Stored records:
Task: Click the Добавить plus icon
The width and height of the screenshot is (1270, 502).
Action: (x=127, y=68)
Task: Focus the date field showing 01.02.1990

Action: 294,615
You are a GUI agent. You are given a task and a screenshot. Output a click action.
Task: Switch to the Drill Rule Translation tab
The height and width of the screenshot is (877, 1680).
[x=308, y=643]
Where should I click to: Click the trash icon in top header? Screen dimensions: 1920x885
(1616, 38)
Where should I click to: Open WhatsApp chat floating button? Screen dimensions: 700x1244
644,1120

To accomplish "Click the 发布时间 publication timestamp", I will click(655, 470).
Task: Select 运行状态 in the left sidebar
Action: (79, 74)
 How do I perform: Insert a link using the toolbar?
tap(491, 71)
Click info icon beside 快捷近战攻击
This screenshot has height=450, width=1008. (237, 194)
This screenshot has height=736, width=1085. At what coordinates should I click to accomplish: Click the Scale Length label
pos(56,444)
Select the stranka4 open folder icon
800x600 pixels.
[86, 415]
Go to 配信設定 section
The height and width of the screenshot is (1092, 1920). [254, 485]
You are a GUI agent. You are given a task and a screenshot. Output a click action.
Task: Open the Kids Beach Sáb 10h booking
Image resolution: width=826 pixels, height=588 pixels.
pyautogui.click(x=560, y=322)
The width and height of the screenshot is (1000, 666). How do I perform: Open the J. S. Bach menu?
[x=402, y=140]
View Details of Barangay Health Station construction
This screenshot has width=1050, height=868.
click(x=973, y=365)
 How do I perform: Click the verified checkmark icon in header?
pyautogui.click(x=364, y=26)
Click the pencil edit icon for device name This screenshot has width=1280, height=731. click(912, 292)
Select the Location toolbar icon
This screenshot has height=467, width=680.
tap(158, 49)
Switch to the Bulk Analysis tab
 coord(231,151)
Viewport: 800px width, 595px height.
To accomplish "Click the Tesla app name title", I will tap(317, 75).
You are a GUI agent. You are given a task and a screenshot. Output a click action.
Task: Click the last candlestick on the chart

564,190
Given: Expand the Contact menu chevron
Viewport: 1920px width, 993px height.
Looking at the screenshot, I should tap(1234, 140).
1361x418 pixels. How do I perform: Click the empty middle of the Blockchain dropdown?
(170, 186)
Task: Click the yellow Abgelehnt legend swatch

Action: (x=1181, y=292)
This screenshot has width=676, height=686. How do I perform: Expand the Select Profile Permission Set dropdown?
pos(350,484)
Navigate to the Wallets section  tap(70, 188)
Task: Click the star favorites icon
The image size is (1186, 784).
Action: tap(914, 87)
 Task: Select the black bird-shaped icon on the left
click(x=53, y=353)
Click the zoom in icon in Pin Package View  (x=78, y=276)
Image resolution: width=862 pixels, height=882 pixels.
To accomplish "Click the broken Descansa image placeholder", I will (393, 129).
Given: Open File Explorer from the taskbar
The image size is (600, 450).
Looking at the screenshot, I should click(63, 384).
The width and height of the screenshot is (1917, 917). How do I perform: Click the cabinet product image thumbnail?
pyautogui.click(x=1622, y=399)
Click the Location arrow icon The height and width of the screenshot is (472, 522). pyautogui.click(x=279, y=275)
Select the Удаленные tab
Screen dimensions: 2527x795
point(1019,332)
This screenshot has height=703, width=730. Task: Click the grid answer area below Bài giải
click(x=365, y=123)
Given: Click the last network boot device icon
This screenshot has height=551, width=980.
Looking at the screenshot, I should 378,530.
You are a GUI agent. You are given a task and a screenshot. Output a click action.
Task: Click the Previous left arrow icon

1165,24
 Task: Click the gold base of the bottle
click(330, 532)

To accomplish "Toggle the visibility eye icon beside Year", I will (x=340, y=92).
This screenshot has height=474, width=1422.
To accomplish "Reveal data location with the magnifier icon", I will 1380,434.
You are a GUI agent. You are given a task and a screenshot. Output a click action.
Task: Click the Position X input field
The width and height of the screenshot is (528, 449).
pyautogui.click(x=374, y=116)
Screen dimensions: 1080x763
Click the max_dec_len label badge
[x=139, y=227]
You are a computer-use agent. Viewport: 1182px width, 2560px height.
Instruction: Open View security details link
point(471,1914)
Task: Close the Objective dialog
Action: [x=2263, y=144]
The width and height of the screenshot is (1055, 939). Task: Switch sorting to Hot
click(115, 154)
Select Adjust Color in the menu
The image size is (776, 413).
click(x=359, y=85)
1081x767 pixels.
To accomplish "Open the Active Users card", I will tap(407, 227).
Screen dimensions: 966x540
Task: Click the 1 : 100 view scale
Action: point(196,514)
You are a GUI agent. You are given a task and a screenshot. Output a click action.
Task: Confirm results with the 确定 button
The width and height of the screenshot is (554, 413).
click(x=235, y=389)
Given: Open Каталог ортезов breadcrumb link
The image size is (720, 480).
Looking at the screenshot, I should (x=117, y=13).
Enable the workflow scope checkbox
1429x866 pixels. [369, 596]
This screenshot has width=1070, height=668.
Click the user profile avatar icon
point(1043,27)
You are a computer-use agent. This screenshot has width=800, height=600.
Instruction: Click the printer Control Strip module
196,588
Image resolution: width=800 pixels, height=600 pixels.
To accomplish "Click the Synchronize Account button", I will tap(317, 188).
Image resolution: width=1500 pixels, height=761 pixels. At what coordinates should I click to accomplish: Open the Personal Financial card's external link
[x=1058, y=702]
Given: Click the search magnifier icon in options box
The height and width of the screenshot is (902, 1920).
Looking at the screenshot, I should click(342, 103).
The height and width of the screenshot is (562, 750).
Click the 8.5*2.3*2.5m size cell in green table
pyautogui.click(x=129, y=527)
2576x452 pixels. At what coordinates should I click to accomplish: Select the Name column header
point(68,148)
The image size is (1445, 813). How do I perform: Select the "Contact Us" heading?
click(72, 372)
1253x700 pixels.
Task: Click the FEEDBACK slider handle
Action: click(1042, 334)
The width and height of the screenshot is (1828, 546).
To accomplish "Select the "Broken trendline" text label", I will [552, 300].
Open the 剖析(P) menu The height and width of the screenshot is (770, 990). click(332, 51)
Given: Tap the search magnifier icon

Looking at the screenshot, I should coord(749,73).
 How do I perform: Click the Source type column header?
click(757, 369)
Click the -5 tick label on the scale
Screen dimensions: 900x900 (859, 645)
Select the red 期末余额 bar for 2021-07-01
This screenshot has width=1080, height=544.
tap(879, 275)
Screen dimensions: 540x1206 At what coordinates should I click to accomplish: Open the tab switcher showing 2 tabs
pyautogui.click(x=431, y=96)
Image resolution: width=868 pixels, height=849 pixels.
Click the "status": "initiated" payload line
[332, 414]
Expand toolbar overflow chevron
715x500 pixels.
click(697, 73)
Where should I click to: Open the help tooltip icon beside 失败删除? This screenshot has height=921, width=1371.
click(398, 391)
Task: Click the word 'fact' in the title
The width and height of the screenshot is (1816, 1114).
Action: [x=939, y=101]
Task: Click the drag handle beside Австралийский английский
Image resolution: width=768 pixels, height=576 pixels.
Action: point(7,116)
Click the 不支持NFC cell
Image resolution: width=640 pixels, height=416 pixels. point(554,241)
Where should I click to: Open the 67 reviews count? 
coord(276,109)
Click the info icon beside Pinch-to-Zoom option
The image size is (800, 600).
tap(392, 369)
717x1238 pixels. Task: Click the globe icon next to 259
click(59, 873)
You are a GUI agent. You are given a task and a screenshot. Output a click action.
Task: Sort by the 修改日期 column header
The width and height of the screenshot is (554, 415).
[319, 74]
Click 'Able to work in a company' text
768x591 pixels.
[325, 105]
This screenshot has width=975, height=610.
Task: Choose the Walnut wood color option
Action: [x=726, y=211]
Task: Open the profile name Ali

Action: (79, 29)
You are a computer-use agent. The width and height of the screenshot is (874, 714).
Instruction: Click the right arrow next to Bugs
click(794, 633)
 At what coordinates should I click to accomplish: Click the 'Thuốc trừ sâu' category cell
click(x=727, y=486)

**What you will do:** Give back, exactly as written, the stretch from the line with "This screenshot has height=736, width=1085." through the line with "Task: Click the star favorites icon", and no other lines from the records above.

**Answer to this task:**
This screenshot has height=736, width=1085. At what coordinates should I click to accomplish: Click the Scale Length label
pos(56,444)
Select the stranka4 open folder icon
800x600 pixels.
[86, 415]
Go to 配信設定 section
The height and width of the screenshot is (1092, 1920). [254, 485]
You are a GUI agent. You are given a task and a screenshot. Output a click action.
Task: Open the Kids Beach Sáb 10h booking
Image resolution: width=826 pixels, height=588 pixels.
pyautogui.click(x=560, y=322)
The width and height of the screenshot is (1000, 666). How do I perform: Open the J. S. Bach menu?
[x=402, y=140]
View Details of Barangay Health Station construction
This screenshot has width=1050, height=868.
click(x=973, y=365)
 How do I perform: Click the verified checkmark icon in header?
pyautogui.click(x=364, y=26)
Click the pencil edit icon for device name This screenshot has width=1280, height=731. click(912, 292)
Select the Location toolbar icon
This screenshot has height=467, width=680.
tap(158, 49)
Switch to the Bulk Analysis tab
 coord(231,151)
Viewport: 800px width, 595px height.
To accomplish "Click the Tesla app name title", I will tap(317, 75).
You are a GUI agent. You are given a task and a screenshot. Output a click action.
Task: Click the last candlestick on the chart

564,190
Given: Expand the Contact menu chevron
Viewport: 1920px width, 993px height.
Looking at the screenshot, I should tap(1234, 140).
1361x418 pixels. How do I perform: Click the empty middle of the Blockchain dropdown?
(170, 186)
Task: Click the yellow Abgelehnt legend swatch

Action: (x=1181, y=292)
This screenshot has width=676, height=686. How do I perform: Expand the Select Profile Permission Set dropdown?
pos(350,484)
Navigate to the Wallets section  tap(70, 188)
Task: Click the star favorites icon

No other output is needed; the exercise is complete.